TAMPA, Fla. -- Brand marketers are about to gain wider access to an in-store advertising medium that is part static sign and part advanced digital communications.

Parker Communications Systems, a 3-year-old company that has been quietly working the bugs out of its system in Delchamps supermarkets, says it expects to sign deals this month to install its video monitors in the aisles of at least two more "major" supermarket chains.

"And we are still looking to select three to four more for 1994," said Joe Busch, vice president of sales and marketing for Parker, based here. He declined to name the retailers pending completion of the agreements.

Over the past 18 months, 50 Delchamps supermarkets in the New Orleans and Mobile, Ala., areas have been the proving ground for Parker's system, which may be best described as a slide show on video. Nicknamed WDEL by the folks at Delchamps, the system deploys about 20 27-inch video monitors per store that are linked by in-store computers and rooftop satellite dishes to a central production center at Parker's Tampa headquarters.

Parker splits the advertising revenue with the host retailer, Busch explained. And once the system is installed, the chain gains access to a private satellite distribution system it can use to distribute training videos or other messages to stores.

The ad programming is simple: A 15-minute cycle of still-frame images, five seconds each, showing products and their promotional prices. No news. No entertainment. No audio.

In Delchamps stores, where the hours are 6 a.m. to 11 p.m., seven days a week, images from advertisers such as Coca-Cola, Hormel, General Mills, Procter & Gamble and Kimberly-Clark appear a minimum of 475 times per week per monitor, or 9,500 times per store, coordinated with other brand promotional activity such as features, demos or displays. "It is integrated marketing," said Scott Riley, chief operating officer of Parker. "That's where others have missed the boat."

Riley continued, "The key to the future is more specific targeted marketing. The days of national advertising with generic messages are gone. You need to be targeted to each store, each price zone. [Parker] is able to be store-specific, on both price and products."

Added Riley, "This is a point-of-sale sign. All we have come up with is a sophisticated distribution method."

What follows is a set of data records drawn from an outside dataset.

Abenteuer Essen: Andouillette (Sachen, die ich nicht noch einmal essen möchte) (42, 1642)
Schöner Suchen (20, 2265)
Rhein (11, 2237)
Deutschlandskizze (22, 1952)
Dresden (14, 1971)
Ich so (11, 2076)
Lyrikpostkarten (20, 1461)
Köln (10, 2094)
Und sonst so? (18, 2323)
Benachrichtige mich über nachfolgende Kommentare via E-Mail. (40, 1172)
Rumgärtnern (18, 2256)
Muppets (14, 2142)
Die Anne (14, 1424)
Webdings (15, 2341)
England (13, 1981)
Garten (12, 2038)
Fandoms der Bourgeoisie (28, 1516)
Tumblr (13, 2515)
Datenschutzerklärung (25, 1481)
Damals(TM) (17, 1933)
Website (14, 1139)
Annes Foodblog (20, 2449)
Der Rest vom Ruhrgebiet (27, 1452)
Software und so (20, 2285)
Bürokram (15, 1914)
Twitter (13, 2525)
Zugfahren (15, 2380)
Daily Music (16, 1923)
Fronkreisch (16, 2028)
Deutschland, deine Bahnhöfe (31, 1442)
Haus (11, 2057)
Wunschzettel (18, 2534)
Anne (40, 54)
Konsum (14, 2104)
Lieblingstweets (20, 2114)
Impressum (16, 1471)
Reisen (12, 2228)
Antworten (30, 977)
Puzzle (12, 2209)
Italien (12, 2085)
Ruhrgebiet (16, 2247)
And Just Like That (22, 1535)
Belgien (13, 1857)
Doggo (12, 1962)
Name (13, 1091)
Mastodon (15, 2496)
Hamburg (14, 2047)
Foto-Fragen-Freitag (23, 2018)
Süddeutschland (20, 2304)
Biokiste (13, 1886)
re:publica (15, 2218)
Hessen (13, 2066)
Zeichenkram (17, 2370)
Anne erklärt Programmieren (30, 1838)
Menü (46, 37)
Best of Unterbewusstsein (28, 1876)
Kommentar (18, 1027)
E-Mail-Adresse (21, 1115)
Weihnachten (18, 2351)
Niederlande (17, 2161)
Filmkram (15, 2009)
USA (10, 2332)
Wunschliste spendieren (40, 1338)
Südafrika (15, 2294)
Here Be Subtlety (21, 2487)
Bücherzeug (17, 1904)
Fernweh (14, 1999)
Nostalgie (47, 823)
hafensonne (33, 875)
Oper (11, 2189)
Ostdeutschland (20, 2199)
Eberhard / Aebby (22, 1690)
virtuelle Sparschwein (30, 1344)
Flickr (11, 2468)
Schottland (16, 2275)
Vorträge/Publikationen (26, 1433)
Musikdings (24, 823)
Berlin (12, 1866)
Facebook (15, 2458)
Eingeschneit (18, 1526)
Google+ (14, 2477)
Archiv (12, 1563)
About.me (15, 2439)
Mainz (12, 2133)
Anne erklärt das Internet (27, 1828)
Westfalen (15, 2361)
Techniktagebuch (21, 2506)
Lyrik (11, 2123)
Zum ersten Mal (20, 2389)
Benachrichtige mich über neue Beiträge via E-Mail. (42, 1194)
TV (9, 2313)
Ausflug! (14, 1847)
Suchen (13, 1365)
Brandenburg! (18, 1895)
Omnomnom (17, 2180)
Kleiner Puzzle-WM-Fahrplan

Advertiser cost for a weeklong flight of 9,500 spots, including production, ranges from $35 to $50 per store. With a reach of 400,000, or "48% of grocery shoppers in Mobile," each week, "that works out to less than 90 cents per thousand," said Busch. By comparison, network television costs average $5 per thousand viewers.

He added, "The Mobile newspaper has readership of 132,000. We deliver three times the reach. The top-rated TV show delivers about 80,000 people."

With at least two supermarket signings imminent, Busch said Parker's goal for 1994 is to sign up "four to five good chains to duplicate what we have done with Delchamps, and get us to a level of 250 sites." An additional 250 to 500 sites should become available within those chains in 1995, he estimated.

"If they can attract ad dollars and not steal from local marketing money, that would help us a lot," said one broker who has had experience with the system in the Mobile market.

Wayne LoCurto, president of Actmedia, Norwalk, Conn., one of the few profitable in-store advertising firms, said his experience indicated "the retailer won't accept an in-store medium if it is trade dollars. It must be national dollars."

Busch said Parker is well aware that its system, like any in-store medium, will not be accepted by retailers if it siphons away trade dollars. "We will not accept trade promotion dollars or co-op funds. This is over and above, like a national media buy," said Busch.

But those intentions may not always be realized in practice. According to Kevin McLeod, account manager for Coca-Cola USA, who acts as liaison for the three bottlers that deal with Delchamps in the Mobile and New Orleans markets, "With us it is moving the money around -- trade dollars. We spend the same on a cents-per-case basis for each chain."